**Source excerpt:**
You have a bit of a mishmash of variable assignments and usage, which I won't get into. But I'll show how to configure iptables to get incoming ssh to your machine.

I notice too, you might be overlooking the fact that some of the lines you are deleting and rearranging have no effect anyway. Lines started with the hash (#) symbol are merely comments.

When you removed "#iptables -A INPUT -p TCP --dport ssh -i ${WAN} -j ACCEPT", that had no effect at all.

What you need in order to have connections from the outside, destined for your ssh daemon, is to allow NEW packets headed for port 28 (your pick of port assignment) to be routed to whichever machine will field ssh connection requests. If the router machine is the one handling ssh, then you want to allow these packets with an INPUT rule, not an OUTPUT rule.

Separately from that, iptables should also be configured to allow ESTABLISHED traffic to run, without first passing through a bunch of iptables tests.

Element lookup listing
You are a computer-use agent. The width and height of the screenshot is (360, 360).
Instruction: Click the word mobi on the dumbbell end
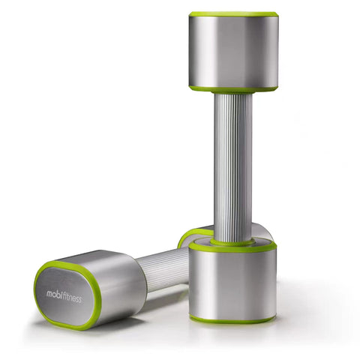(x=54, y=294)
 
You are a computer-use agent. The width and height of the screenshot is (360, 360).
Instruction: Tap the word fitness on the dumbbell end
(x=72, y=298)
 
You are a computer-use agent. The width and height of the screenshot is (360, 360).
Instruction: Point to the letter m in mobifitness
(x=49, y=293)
...
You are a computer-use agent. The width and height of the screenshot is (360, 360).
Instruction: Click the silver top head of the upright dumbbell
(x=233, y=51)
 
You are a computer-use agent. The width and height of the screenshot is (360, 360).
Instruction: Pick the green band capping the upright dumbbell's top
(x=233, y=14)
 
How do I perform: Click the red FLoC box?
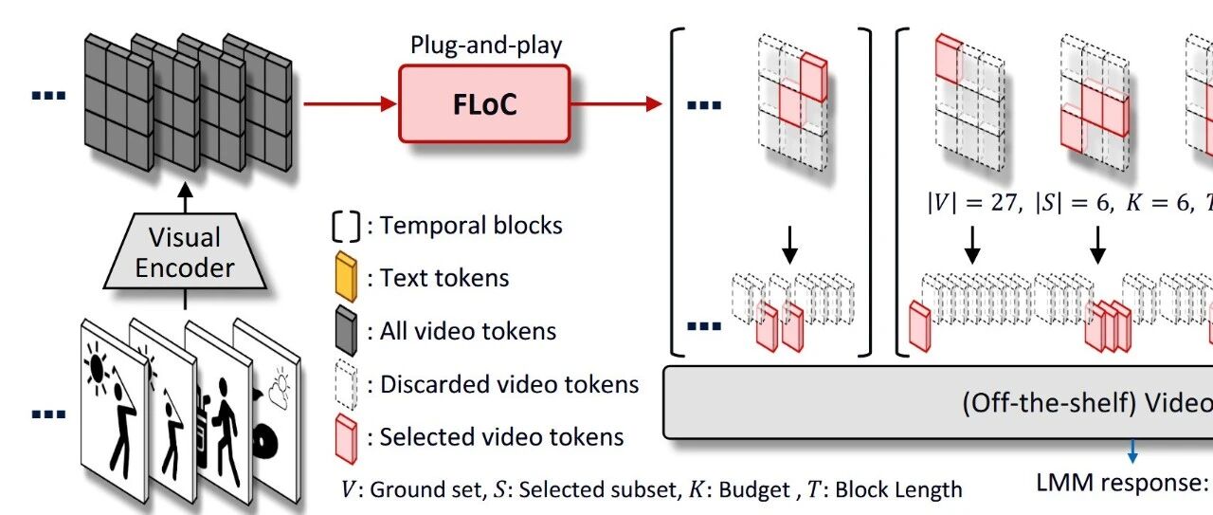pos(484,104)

**Set tasks:**
(1) In the iptables excerpt, what are lines that begin with the hash (#) symbol?
(2) Pull out each line of the listing that contains the string "word", matching case exactly.

**In response:**
(1) They are merely comments.

(2)
Instruction: Click the word mobi on the dumbbell end
Instruction: Tap the word fitness on the dumbbell end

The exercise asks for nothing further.